Hirschman v. County of Los Angeles

CARTER, J.

I dissent.

For the reasons stated in my dissenting opinion in Pockman v. Leonard, this day filed, ante, p. 676 [249 P.2d 267], I would reverse the judgment with directions to the trial court to issue a writ of mandate in accordance with the prayer of plaintiffs’ complaint.

Appellants’ petition for a rehearing was denied November 14, 1952. Carter, J., was of the opinion that the petition should be granted.

The following opinion was then rendered;

THE COURT.

In their petition for rehearing plaintiffs, who are civil service employees of Los Angeles County, claim that the county oath should be invalidated on the ground that the field of loyalty oath requirements for all public employees had been fully occupied by sections 1360 et seq. of the Government Code which provide that every officer shall take the constitutional oath before entering upon the duties of his office. The term “officer” as used therein clearly includes both state and county officers (see § 1363(b)), but the provisions requiring execution of the oath do not mention employees and cannot reasonably be read as applying to all persons in public employment. That the Legislature had no such intent was made clear by the enactment of Government Code, sections 18150 et seq., which specifically extend the oath requirement to all state employees. These latter sections would obviously have been unnecessary and meaningless if sections 1360 et seq. were construed as petitioners urge.

There is nothing in Tolman v. Underhill, post, p. 708 [249 P.2d 280], which is inconsistent with our interpretation of sections 1360-1363 of the Government Code, since the case does not hold that those provisions, standing alone, require all public employees to take the prescribed oath.

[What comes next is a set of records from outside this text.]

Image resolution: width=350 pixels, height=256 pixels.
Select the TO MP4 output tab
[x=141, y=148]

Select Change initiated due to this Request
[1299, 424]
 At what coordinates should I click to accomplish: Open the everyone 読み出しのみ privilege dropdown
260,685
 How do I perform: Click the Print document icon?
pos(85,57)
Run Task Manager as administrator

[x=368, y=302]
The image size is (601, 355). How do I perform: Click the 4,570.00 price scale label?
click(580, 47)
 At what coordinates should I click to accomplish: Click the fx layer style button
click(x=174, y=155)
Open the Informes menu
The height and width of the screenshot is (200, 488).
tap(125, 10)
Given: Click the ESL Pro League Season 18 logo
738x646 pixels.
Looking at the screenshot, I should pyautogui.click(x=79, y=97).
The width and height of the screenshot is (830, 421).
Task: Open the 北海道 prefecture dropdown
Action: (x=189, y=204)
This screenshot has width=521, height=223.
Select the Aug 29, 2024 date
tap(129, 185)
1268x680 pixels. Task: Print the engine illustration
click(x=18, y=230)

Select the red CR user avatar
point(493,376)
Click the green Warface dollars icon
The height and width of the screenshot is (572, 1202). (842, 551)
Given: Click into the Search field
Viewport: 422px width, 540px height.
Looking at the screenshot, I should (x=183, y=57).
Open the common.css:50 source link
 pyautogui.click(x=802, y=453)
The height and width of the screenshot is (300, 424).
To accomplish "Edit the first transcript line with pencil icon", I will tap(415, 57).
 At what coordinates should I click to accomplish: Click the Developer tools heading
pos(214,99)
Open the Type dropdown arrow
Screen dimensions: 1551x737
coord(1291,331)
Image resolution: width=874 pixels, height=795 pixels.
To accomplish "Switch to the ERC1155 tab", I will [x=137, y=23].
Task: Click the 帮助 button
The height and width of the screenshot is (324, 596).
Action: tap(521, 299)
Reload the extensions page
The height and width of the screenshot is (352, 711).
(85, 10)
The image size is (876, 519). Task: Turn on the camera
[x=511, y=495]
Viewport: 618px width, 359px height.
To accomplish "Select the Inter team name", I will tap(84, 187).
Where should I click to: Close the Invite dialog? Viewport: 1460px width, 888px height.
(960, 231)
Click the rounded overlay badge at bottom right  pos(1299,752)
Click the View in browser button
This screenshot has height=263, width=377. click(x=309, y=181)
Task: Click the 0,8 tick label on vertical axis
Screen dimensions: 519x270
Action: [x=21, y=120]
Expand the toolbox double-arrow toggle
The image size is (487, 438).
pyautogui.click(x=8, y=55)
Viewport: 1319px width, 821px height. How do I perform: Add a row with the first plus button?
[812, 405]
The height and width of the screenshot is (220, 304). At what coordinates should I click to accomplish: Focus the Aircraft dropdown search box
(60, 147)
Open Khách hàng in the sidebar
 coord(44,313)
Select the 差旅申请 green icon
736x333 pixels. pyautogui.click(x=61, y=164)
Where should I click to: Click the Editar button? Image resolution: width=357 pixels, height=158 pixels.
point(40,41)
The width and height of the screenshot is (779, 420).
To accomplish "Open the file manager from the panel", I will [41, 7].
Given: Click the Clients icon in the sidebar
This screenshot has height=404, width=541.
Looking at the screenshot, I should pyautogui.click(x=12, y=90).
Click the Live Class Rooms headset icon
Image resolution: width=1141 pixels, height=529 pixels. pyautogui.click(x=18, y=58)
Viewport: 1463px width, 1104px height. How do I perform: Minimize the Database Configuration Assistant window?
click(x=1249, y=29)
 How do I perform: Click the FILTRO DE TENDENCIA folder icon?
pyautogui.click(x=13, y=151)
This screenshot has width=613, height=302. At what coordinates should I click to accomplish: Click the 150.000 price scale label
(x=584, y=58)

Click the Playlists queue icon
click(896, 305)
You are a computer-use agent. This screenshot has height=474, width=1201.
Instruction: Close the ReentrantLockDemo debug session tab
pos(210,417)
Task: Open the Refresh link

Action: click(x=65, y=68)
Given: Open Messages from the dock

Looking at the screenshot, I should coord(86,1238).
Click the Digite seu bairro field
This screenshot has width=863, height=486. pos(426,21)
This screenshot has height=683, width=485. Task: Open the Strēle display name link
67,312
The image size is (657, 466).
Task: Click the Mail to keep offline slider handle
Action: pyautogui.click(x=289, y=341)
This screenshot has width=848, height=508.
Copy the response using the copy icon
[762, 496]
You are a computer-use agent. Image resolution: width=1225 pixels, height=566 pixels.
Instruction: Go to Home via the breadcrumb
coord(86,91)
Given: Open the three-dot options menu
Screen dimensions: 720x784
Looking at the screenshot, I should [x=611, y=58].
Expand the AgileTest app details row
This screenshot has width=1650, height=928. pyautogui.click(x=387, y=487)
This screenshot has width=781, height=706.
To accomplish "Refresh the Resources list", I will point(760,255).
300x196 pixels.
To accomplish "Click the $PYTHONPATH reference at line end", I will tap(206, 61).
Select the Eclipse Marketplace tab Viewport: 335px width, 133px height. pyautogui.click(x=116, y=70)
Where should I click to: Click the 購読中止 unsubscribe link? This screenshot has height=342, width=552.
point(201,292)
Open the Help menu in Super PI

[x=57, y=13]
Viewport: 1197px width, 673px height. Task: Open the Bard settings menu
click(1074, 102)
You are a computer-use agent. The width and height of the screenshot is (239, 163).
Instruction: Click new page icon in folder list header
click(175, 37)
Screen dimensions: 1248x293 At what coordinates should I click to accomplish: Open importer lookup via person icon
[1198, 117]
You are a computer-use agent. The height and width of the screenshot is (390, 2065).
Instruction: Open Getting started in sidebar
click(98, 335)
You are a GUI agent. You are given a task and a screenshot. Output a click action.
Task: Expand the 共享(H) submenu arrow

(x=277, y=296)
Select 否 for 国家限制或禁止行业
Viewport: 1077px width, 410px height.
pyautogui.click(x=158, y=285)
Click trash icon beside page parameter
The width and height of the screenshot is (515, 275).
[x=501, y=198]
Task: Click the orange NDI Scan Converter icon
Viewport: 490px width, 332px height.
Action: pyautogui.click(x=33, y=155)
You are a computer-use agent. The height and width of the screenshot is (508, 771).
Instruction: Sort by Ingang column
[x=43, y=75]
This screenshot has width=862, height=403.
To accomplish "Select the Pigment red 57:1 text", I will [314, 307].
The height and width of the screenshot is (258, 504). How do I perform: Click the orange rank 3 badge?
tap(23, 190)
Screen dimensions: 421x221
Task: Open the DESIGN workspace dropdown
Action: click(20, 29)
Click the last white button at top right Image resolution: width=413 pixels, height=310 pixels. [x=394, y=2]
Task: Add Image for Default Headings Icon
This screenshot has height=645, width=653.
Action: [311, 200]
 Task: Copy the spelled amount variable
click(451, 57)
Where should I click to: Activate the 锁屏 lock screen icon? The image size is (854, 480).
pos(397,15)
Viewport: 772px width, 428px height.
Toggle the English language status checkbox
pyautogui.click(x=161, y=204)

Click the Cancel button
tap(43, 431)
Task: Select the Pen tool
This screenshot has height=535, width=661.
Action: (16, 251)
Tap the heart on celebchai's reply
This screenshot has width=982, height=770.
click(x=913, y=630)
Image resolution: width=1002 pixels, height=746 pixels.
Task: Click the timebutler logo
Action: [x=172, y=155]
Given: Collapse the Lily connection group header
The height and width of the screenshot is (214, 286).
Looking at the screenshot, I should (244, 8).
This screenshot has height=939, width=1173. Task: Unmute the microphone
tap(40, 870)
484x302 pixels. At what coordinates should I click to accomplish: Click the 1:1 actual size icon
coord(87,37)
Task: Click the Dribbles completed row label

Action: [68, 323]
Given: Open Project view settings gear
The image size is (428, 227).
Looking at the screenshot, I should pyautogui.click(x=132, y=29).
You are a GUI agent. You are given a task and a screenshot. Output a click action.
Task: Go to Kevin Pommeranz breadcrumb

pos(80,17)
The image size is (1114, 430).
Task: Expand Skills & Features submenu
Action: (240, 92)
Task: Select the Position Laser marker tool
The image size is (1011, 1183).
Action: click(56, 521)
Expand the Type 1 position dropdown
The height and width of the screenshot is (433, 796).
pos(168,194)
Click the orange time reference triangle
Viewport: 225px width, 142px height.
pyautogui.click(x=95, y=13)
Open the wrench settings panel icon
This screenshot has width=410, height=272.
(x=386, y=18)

The opinion proceeds on the theory that sections 1360-1363 and 18150, *704must be read together in order to cover all persons in state service, both officers and employees.

Nor is any different interpretation of sections 1360-1363 required by reason of our holding in Pockman v. Leonard, ante, p. 676, 683-684 [249 P.2d 267], that all persons in public employment are protected by the constitutional prohibition against the imposition of religious or political tests as a qualification for “any office or public trust.” Our construction of the language of the prohibition as running in favor of all public employees does not constitute a holding that all such persons must execute the constitutional oath and obviously does not compel us to interpret the term “officer” in section 1360 as applying to all persons in public employment.

Government Code, sections 18150 et seq., clearly have no application to persons employed by a county, and under Government Code, sections 1360-1363, the only persons in county service who are required to take the constitutional oath are officers. The field of loyalty oath requirements for all persons in county service was not preempted by statute until the adoption of the Levering Act which expressly requires all county employees to take the oath prescribed therein. (See Bowen v. County of Los Angeles, post, p. 714, 715-716 [249 P.2d 285].)

The petition for rehearing is denied.